It’s a stand-out moment, for sure, but it doesn’t overshadow the rest of the episode, either. For me, this one’s an easy decision. See you next round, Hans und Fritz!

  • -Homer: “Lisa, your father needs your help. Do you know anything about Germany?”
    -Lisa: “Well, it’s a country in Europe.”
    -Homer: “Good, good. I’m learning.”

The winner: 8F09, “Burns Verkaufen der Kraftwerk.”

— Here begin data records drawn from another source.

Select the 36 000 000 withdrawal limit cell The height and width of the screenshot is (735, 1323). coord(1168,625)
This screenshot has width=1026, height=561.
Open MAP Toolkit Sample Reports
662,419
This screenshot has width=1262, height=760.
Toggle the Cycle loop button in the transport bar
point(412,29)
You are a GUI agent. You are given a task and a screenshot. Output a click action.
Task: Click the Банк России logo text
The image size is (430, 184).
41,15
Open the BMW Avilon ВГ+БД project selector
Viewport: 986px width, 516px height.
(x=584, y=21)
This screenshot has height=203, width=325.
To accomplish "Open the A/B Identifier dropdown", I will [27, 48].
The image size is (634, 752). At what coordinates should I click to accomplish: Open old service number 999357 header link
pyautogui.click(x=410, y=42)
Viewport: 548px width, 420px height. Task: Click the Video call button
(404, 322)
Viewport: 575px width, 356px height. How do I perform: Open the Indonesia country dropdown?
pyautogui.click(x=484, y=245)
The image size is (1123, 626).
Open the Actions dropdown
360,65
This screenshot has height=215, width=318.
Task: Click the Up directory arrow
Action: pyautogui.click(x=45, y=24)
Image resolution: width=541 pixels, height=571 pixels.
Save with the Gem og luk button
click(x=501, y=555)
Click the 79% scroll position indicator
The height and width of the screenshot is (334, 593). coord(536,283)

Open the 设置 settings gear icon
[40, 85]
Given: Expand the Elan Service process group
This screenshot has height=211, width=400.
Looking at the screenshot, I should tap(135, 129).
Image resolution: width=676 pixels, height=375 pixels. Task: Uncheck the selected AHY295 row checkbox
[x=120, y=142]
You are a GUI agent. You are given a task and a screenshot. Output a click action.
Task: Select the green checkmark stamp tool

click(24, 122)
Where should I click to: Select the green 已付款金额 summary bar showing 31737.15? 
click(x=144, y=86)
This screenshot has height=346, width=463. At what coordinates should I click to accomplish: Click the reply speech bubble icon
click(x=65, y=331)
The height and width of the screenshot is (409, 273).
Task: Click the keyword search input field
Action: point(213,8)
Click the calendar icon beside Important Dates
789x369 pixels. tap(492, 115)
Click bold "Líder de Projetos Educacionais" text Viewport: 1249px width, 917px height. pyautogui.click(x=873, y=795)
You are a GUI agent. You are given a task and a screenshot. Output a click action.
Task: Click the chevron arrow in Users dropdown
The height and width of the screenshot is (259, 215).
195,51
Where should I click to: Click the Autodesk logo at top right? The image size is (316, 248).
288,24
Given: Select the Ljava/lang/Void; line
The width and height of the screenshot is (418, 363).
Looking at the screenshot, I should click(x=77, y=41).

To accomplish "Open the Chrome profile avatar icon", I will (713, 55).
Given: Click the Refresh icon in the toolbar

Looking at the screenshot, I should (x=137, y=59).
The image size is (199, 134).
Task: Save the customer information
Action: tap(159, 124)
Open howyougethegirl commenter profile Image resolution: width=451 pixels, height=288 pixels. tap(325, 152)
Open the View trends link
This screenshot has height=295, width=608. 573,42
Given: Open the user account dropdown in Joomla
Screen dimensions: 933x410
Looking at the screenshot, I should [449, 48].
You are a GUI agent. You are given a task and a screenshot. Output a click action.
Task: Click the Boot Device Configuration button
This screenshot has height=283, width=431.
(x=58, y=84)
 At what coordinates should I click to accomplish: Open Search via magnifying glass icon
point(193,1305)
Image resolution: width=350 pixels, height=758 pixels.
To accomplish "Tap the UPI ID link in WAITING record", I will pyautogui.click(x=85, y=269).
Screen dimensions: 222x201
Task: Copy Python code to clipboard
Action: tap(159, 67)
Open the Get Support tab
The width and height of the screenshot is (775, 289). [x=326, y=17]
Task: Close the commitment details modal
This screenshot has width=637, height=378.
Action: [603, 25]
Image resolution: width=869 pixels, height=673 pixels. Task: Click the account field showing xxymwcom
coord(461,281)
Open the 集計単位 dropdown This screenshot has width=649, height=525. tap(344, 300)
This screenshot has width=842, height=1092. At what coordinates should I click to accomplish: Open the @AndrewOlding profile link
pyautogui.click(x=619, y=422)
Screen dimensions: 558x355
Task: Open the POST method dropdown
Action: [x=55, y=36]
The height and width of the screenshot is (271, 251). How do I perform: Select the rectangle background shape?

Round 114: Three Men and a Comic Book vs. Homer Defined

Round 114: 7F21 vs. 8F04.

7F21: “Three Men and a Comic Book” (Season 2 / May 9, 1991)
Written by Jeff Martin
Directed by Wes Archer
Showrunners: James L. Brooks, Matt Groening, Sam Simon

Black and white still of the planet blowing up in an old Radioactive Man and Fallout Boy film strip

Good stuff. It takes a while to get going, the pacing of the plot and the jokes clearly mark this as a second season episode, but the climactic moments in Bart’s treehouse are every bit as awesome and beautiful as you remember.

  • Love how Bart basically turns into an old-timey gangster at the end. “Real friendly-like.”
  • -Bart: “We ended up with nothing because the three of us can’t share.”
    -Milhouse: “What’s your point?”
    -Bart: “Nothin’. Just kind of ticks me off.”

8F04 “Homer Defined” (Season 3 / October 17, 1991)
Written by Howard Gewirtz
Directed by Mark Kirkland
Showrunners: James L. Brooks, Matt Groening, Sam Simon

-Homer: "What? What is it? What are you doing?" -Lisa: "Looking at you with quit awe." -Homer: "Well, as long as it's quiet."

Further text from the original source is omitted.